Architecture Computations

• Generally we are interested in questions involving computer speed.
  • What are the units of speed in a computer?
• We will look at different ways you could possibly build a computer.
• We will want to be able to discuss performance of different options so we can compare.
• To do this, we must define what performance is.
  • We will discuss performance in some detail later, but for now we will define it to be time spent on a program.
• The basic components of time in a program.
  • The clock
  • The number of instructions in the program.
  • The number of cycles per instruction (CPI)
• The clock
  • Discussed on page 33 of the book.
  • Discussed in appendix B.7
  • This is the driver of the CPU
  • It is an electronic signal that changes between a low signal and a high signal.
  • This could be a sin/cos wave, or probably a shaped.
• A clock cycle
  • Is one iteration of the clock.
  • It generally has a rising edge, where most logic takes place.
  • But we can shape the clock if we wish, more on that later.
  • (From alanclements.org)
• The clock frequency is the amount of cycles run in a given time period.
  • Normally this is cycles per second.
  • The unit for this is Hertz (Hz).
  • A 1 Hz Clock has a frequency of one cycle per second.

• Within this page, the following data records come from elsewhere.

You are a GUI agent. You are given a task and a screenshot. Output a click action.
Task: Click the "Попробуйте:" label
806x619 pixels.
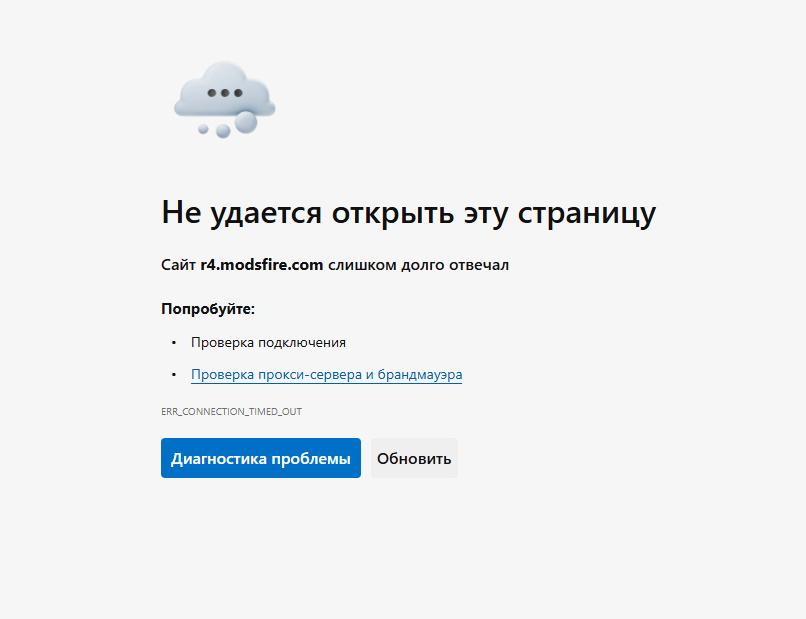[208, 309]
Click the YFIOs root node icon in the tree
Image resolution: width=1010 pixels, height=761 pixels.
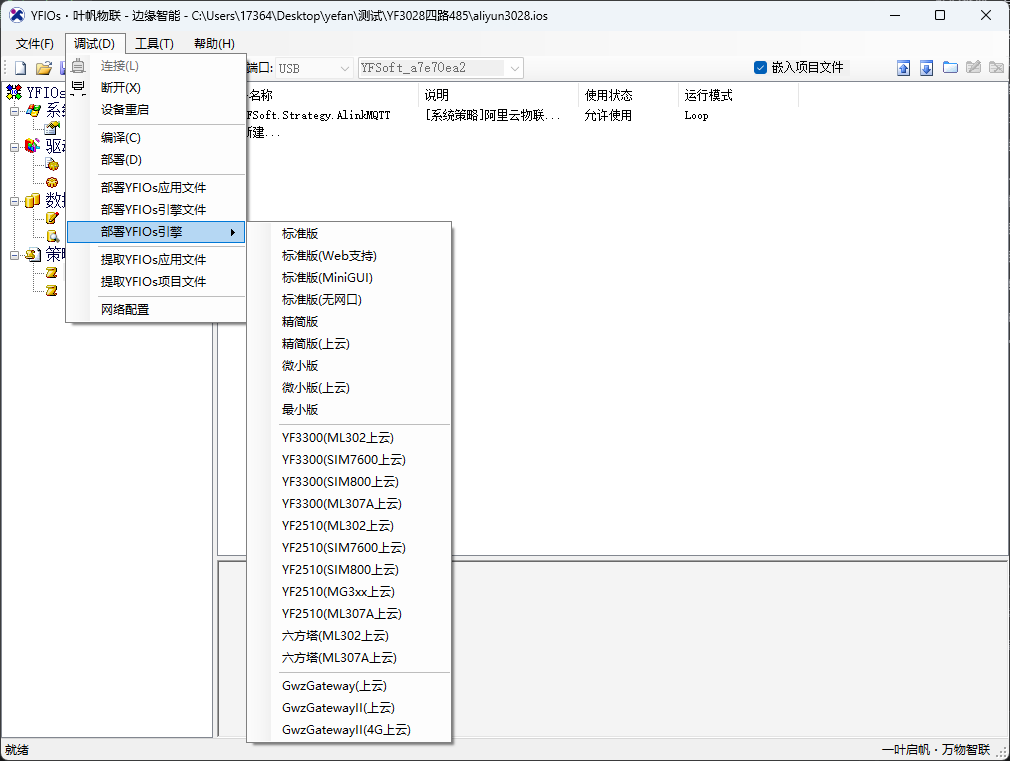pos(14,91)
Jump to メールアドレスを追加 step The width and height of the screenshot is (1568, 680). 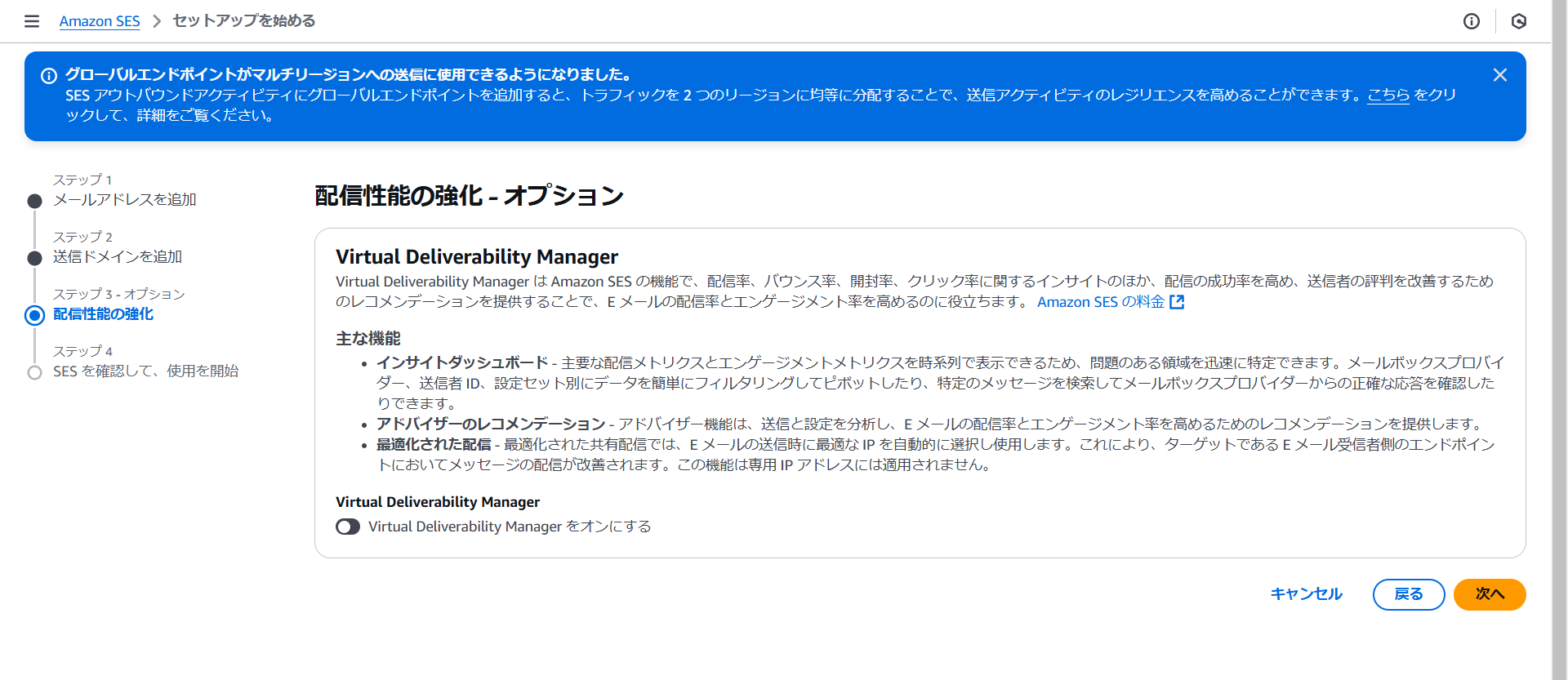point(125,200)
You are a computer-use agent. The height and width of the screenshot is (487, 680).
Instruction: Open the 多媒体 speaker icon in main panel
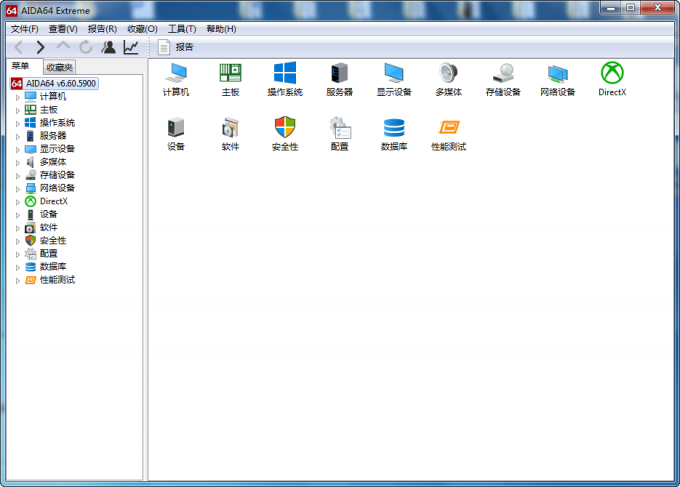(448, 74)
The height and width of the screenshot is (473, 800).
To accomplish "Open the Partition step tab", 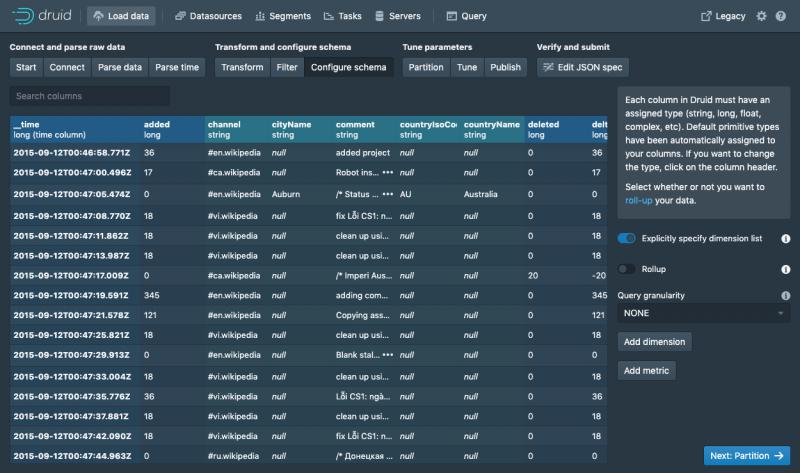I will [426, 67].
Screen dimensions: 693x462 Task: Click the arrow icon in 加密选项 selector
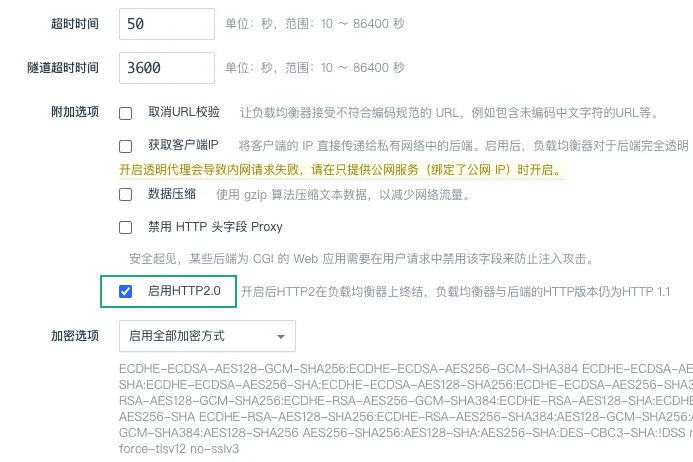[281, 337]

  • $\frac{\text{cycles}}{\text{second}}$
  • What are typical clock rates?
• Clock cycle time
  • This is $\frac{\text{seconds}}{\text{cycle}}$
  • My windows machine claims to run at 2.6GHz, how long is each cycle?
    • $2.6GHz = \frac{2.6\times10^{9}\text{cycles}}{1\text{second}}$.
    • That is the same as $\frac{1\text{second}}{2.6\times10^{9}\text{cycles}}$
    • Or $\frac{1}{2.6} \times 10^{-9} \frac{\text{seconds}}{\text{cycle}}$
    • or $0.38 \times 10^{-9} \frac{\text{seconds}}{\text{cycle}}$
    • So a cycle is $0.38 \times 10^{-9} \text{seconds}$.
    • So a cycle is $3.8 \times 10^{-10} \text{seconds}$.
    • This doesn't seem like a good answer, let's change units.
    • What unit do I want? (nano seconds or pico seconds?) (pico)
    • $ 1 \text{second} = 1 \times 10^{12} \text{pico seconds}$
    • $3.8 \times 10^{-10} \text{seconds} \times \frac{1 \times 10^{12} \text{pico seconds}}{1 \text{seconds}}$
    • $3.8 \times 10^{\cancel{-10} 1} \cancel{\text{seconds}} \times \frac{1 \times 10^{\cancel{12} 2} \text{pico seconds}}{1 \cancel{\text{seconds}}}$ That 12 should be canceled
    • Or $3.8 \times 10^2$ps
    • Or 380 ps/cycle.
  • Why is this important?
    • this is, in theory, how long it will take to execute a single instruction!
• The number of instructions per program.
  • These are machine/assembly instructions.
  • We will be able to tell the difference later, but for now you can think of them as semi-equivalent.
  • Right now we will consider all instructions of equal weight.
  • We will discover that this is not the case later.
  • We will discuss this in more detail later.
• The final part of the mix is CPI or IPC .
  • Cycles per instruction.
  • Ideally we would like to be able to execute an instruction every cycle.
  • But we might not be able to do this.